Les personnages de ce petit théâtre portent en eux tant de vérité et de psychologie humaine que malgré plus d’un siècle d’existence ils sont aussi jeunes qu’au premier jour.
Il existe peu de types aussi vrais et aussi complets que notre Guignol.
Il a toutes les nuances du caractère lyonnais, un esprit malicieux et narquois, est habile à dénicher les moindres ridicules.
Guignol cause beaucoup mais n’est pas mauvaise langue ; il n’aime pas les cancans de concierge ...
Méfiez-vous des faux-Guignols
... Le Guignol dont je viens de vous parler est le vrai Guignol Lyonnais ; il se trouve un peu partout mais son siège social est 30 quai St Antoine.
Méfiez-vous des contrefaçons, car il y en a beaucoup de faux qui n’ont de Guignol que le nom... Le maître des faux Guignols est sans contredit le Guignol Parisien. Vous allez voir - et c’est par là que je termine - comment Guignol indigné sait river les clous du mystificateur.
Sur votre compte à vous, le Guignol de Paris
Vous que l’on intitule avec raison le Prince
De tous les faux guignols, pullulant en province.

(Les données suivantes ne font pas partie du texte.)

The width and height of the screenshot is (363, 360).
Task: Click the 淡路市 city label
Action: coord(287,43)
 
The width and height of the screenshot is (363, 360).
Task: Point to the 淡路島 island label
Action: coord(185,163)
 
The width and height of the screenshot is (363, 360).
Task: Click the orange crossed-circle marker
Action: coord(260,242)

Et vous vous figurez qu’avoir la tête en bois
De l’esprit rarement, du bagout quelquefois
L’injure sur la bouche, et dans les mains la trique
Cela suffit pour être un guignol authentique
Mais vous n’y êtes pas … Avec votre bâton
Vous savez opérer quelques tours de fripon,
Battre le commissaire ou rosser les gendarmes ;
C’est ça, vos parisiens, qui les fait rire aux larmes !
Et les petits enfants sortent d’auprès de vous
Plus méchants, plus menteurs, plus bêtes, plus voyous.

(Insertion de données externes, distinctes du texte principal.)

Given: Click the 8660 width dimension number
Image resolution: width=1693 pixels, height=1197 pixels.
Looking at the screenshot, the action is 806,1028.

Convaincus qu’ici bas le monde ne se mène
Qu’avec beaucoup d’aplomb, de force et de sans-gêne.
Mais chez moi … si souvent, je ne suis pas parfait
L’honneur finit toujours par être satisfait.
Car j’ai ce que n’ont pas ces grotesques poutrônes
Sous leurs haillons criards, rouges, verts, bleus et jaunes
Ce que vous ignorez, faux guignol grand Seigneur
Du véritable esprit, du véritable cœur. [1]
- Dans les rôles de Gnafron et Guignol (1925)
Mais notre Stéphane ne s’arrête pas là, en 1924 avec d’autres jeunes du quartier il fonde le Guignol de Montchat. Vous aurez compris qu’en bon lyonnais, il a prêté sa voie à Guignol. Lucien Montet est Gnafron, Paul Turlin Madelon, Georges Bazin [2] et Maurice Turlin se partagent les autres rôles. Les décors et les costumes sont réalisés par les familles (les Duchamp, Mr Châtel, Mlle Ladous...).
- Georges Bazin (1927)
Je n’ai pas connu cette période glorieuse, je ne sais pas non plus ce que sont devenus le castelet et ses marionnettes. Avec une nombreuse famille mon père n’a pas pu continuer à jouer, mais il avait à cœur de nous imprégner de cette culture lyonnaise. Je me souviens encore des pièces jouées au Théâtre Guignol du quai St Antoine où il m’emmenait.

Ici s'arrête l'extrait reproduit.